Dr. Nasha Winters to speak at the Symposium for Metabolic Health/Low Carb USA

Dr. Nasha to Present on Light, Metabolic Health & Cancer at San Diego Symposium

Dr. Nasha Winters to speak at the Symposium for Metabolic Health/Low Carb USAThe Metabolic Terrain Institute of Health (MTIH) is thrilled to announce that Dr. Nasha Winters, ND, FABNO, renowned author, researcher, and expert in integrative cancer care, will be a distinguished speaker at the 8th Annual Symposium for Metabolic Health (SMH).

The conference, which is open to the public and practitioners, will take place from August 17-20, 2023, in San Diego, and there are In-Person and Livestream registration options available. And, MTIH followers can take advantage of a special discount code, DrNasha, which will provide a 20% discount on tickets, low-carb meals, and optional CME credits for all attendees. To register, click here.

About Dr. Nasha’s Presentation

With her extensive knowledge and experience in integrative cancer care and metabolic health, Dr. Nasha has been a sought-after presenter at Low Carb USA events, and this year’s SMH Symposium will feature a dedicated session exploring the connection between cancer and metabolic disease. Dr. Nasha will be among the esteemed presenters in this session, focusing on the interplay between light, metabolic health, and cancer.

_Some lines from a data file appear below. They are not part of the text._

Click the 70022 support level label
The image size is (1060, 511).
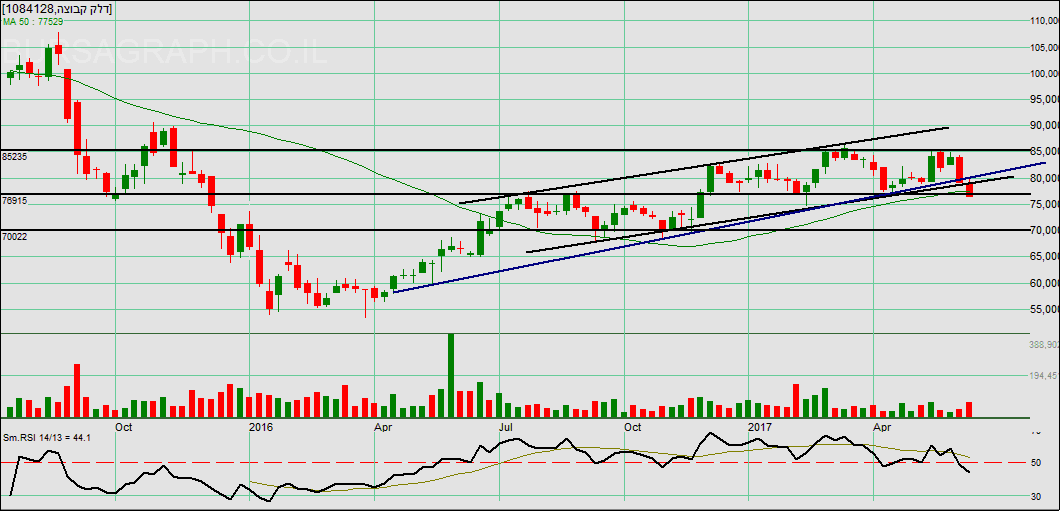15,237
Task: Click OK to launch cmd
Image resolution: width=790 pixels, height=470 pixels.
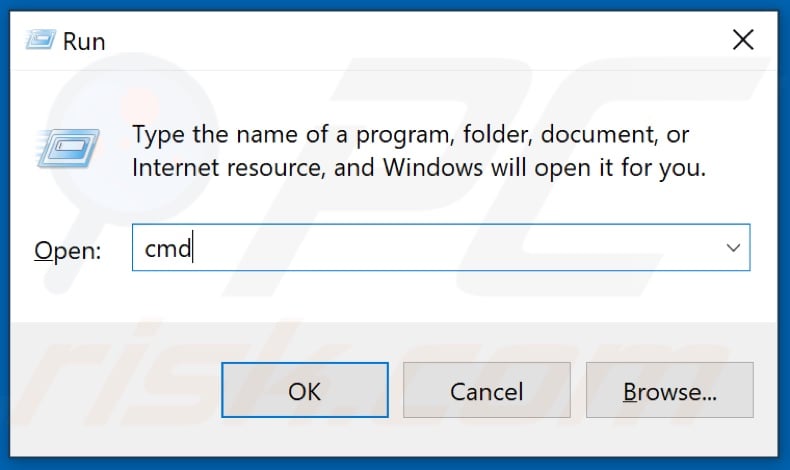Action: click(305, 390)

Her presentation will shed light on the vital role of factors such as circadian rhythms, screen-based blue light, sleep patterns, and more.

“We often overlook key drivers of metabolic health or disease, and light is at the top of that list,” Dr. Nasha said. “In our discussion, we will explore how humans, as light sensing beings, can shape our health through exposure to different wavelengths of light.”

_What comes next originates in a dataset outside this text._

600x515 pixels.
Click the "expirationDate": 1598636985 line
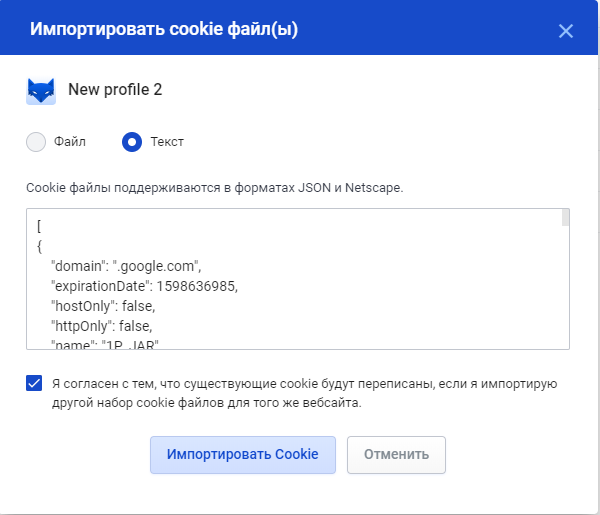tap(144, 286)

Dr. Nasha will highlight the significant societal shift towards an indoor lifestyle, characterized by minimal time spent outdoors and excessive screen time, and the profound impact of these changes on our mitochondrial health, which can lead to a range of conditions, especially in the context of cancer.

Expressing concern about the escalating rates of metabolic disease and obesity, Dr. Nasha emphasizes the urgent need for action.

“We need to make our message and our approaches crystal clear in order to outpace the misinformation that exists,” Dr. Nasha said. “And we really need to give patients the ability to assess their own metabolic health, and to take charge of themselves and recognize they’re far more powerful than they’ve been led to believe. Ultimately, we have to change everything, from our food supply to our education to our medical system to our insurance system.”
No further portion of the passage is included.